At a time when college tuition list prices are higher than ever before, CBS News recently spotlighted how some colleges are spending more on lavish perks like lazy rivers in an effort to lure students to their campuses often at the expense of core academic facilities like libraries.
While education onlookers have been quick to decry college administrators’ misappropriation of funds for education when spent on such apparent excesses, research that Bob Moesta and I led at the Christensen Institute suggests that for many of the students attending these schools, this type of opulent experience may be precisely part of what they are buying. Spending on these items also gives lie to the idea that brick-and-mortar colleges don’t spend much money on marketing. Spending on amenities like lazy rivers, alongside college athletics expenditures, may not be formally classified as marketing on a school’s 990, but they are certainly used to attract students.

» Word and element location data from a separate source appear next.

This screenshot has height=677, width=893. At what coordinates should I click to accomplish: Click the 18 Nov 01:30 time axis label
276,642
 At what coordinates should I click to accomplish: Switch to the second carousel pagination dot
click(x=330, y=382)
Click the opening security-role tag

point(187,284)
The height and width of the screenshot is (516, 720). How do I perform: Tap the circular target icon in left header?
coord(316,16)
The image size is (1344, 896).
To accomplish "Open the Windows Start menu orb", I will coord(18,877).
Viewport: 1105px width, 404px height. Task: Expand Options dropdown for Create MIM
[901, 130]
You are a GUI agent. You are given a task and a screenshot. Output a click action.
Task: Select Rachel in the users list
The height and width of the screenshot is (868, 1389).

Despite the finding that nearly 90 percent of students say they are going to college to get a job, according to UCLA’s annual survey of freshmen entering four-year colleges and universities, as Bob and I documented in our new book Choosing College, that’s an oversimplification at best.
Many students are choosing their college because as part of a drive to get into the best school possible, they want the “classic” college experience they’ve been led to expect. As Joe May, the chancellor of the Dallas Community College District, recently told Jeff Selingo and me on an episode of Future U, all too often colleges sell their experience as a lifestyle, not for its other benefits.
That means many students expect the climbing walls, opulent dining halls, top-notch gyms and yes, even the lazy rivers.
The big challenge facing schools who are optimizing around these students is this, however: In a world of unlimited resources, many students and their families might continue to opt for these extravagant, high-end programs. But most students and families do not live in such a world. With limited resources and questions around the future of work, they may increasingly voice skepticism about the value of these expensive, undifferentiated institutions and look elsewhere.
Demand for traditional college experiences, in other words, is unlikely to be infinitely inelastic no matter how desirable. Indeed, many small, rural liberal arts colleges are already on the precipice of closing, as their business model is fundamentally unsustainable.
Following that, there is likely a limit to the number of colleges that can win at serving students who want these experiences. Already today, only a minority of college students live on campus and are enrolled full time. That number will likely shrink in the years ahead given changing demographics that will result in fewer traditional college-aged students.
An additional challenge is that although many colleges probably think they are serving students desiring this experience, they are in many cases likely serving great numbers of students who are attending college to fulfill someone else’s expectations of them. It is important for institutions to be realistic about the circumstances in which their students actually are, not where they might wish they were.
Given the overbuilt nature of many institutions’ physical plants, spending on fancy features like lazy rivers may be wise in the short term but dangerous in the longer run.
A more difficult question for schools looking to serve students who want the fancy amenities and the classic college experience might be this: how can schools offer unexpected experiences that surprise and delight students who are coming for the classic college experience in ways that are more differentiated, less costly, and more creative than simply continuing the facility arms race in higher education?
The answer may not be obvious, but for places of higher learning, they should be up for the intellectual challenge as though the future of their institutions depends on the answer. Because it just might.